--- start Passage provided ---

The latest edition features Minnesota Wild left wing and United States captain Zach Parise:

SOCHI -- Zach Parise has been answering questions about elation and deflation for four years. It's been long enough.

Parise, the captain of the United States men's hockey team in the 2014 Sochi Olympics, got on the Olympic ice Monday night local time for the first time since Feb. 28, 2010, when he and the rest of his American teammates dejectedly skated off the ice in Vancouver with silver medals around their necks and the realization that what once was considered a far-fetched dream had come within one shot from becoming a reality.

"You step out onto the ice and you can't believe you're back here again and how quick it went by," Parise told following practice at Bolshoy Ice Dome. "Those four years went by really fast."

Yet quite a lot has changed for Parise since he scored the game-tying goal with 24.4 seconds left in regulation against Canada only to watch Sidney Crosby win the gold medal for the host Canadians with the shot seen round the world.

Parise became a captain with the New Jersey Devils in 2011, led them to the Stanley Cup Final in 2012 and days after they watched the Los Angeles Kings celebrate at their expense he signed a 13-year, $98 million contract to return to his home state to play for the Wild.

Now Parise is back in the Olympics, only this time with a "C" stitched to his red, white and blue jersey and a realistic expectation to win the gold medal.

Parise spoke to about being the American captain, putting to bed what happened four years ago in Vancouver and more.

Here are Five Questions with … Zach Parise:

You have the "C" on your jersey here. The last time you wore a "C" you went to the Stanley Cup Final with the New Jersey Devils. What does it mean to be the captain here and can you draw off your experience of being a captain before?

--- end Passage provided ---

# Direction A:
Reproduce the Zach Parise article word for word from "The latest edition" to "been long enough.".
# Direction B:
In the rows, from the first line to the line with "Action: pos(206,402)", swap "migration line" for "migration entry" and return only those lines, with nothing else changed.

--- start Source records ---

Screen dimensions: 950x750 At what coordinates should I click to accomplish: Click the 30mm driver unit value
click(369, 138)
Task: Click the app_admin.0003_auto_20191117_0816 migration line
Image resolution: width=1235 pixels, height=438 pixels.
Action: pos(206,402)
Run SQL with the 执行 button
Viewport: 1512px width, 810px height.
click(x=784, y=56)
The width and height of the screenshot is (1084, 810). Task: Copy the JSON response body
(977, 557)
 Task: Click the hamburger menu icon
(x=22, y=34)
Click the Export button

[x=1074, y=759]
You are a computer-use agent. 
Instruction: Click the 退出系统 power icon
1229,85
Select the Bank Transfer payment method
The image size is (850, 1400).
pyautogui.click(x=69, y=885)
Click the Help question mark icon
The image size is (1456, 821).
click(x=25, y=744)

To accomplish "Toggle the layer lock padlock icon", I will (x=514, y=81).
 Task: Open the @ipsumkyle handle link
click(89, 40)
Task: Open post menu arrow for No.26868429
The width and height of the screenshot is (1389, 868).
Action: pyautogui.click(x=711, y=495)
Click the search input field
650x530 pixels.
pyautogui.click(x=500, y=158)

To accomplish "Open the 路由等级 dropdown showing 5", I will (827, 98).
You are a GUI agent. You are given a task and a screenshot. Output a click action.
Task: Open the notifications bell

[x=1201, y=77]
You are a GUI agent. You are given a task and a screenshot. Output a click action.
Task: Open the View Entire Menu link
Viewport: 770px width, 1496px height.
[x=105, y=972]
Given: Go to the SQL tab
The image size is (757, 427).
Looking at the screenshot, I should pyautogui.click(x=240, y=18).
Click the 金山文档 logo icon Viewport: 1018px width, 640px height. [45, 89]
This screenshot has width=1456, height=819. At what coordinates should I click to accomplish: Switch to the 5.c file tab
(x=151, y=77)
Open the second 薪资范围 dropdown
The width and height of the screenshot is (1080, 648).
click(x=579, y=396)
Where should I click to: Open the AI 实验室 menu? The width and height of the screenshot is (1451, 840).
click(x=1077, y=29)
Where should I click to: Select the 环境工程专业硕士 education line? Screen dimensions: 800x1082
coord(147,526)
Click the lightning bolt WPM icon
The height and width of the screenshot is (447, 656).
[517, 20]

--- end Source records ---

# Written answer A:
The latest edition features Minnesota Wild left wing and United States captain Zach Parise:

SOCHI -- Zach Parise has been answering questions about elation and deflation for four years. It's been long enough.

# Written answer B:
Screen dimensions: 950x750 At what coordinates should I click to accomplish: Click the 30mm driver unit value
click(369, 138)
Task: Click the app_admin.0003_auto_20191117_0816 migration entry
Image resolution: width=1235 pixels, height=438 pixels.
Action: pos(206,402)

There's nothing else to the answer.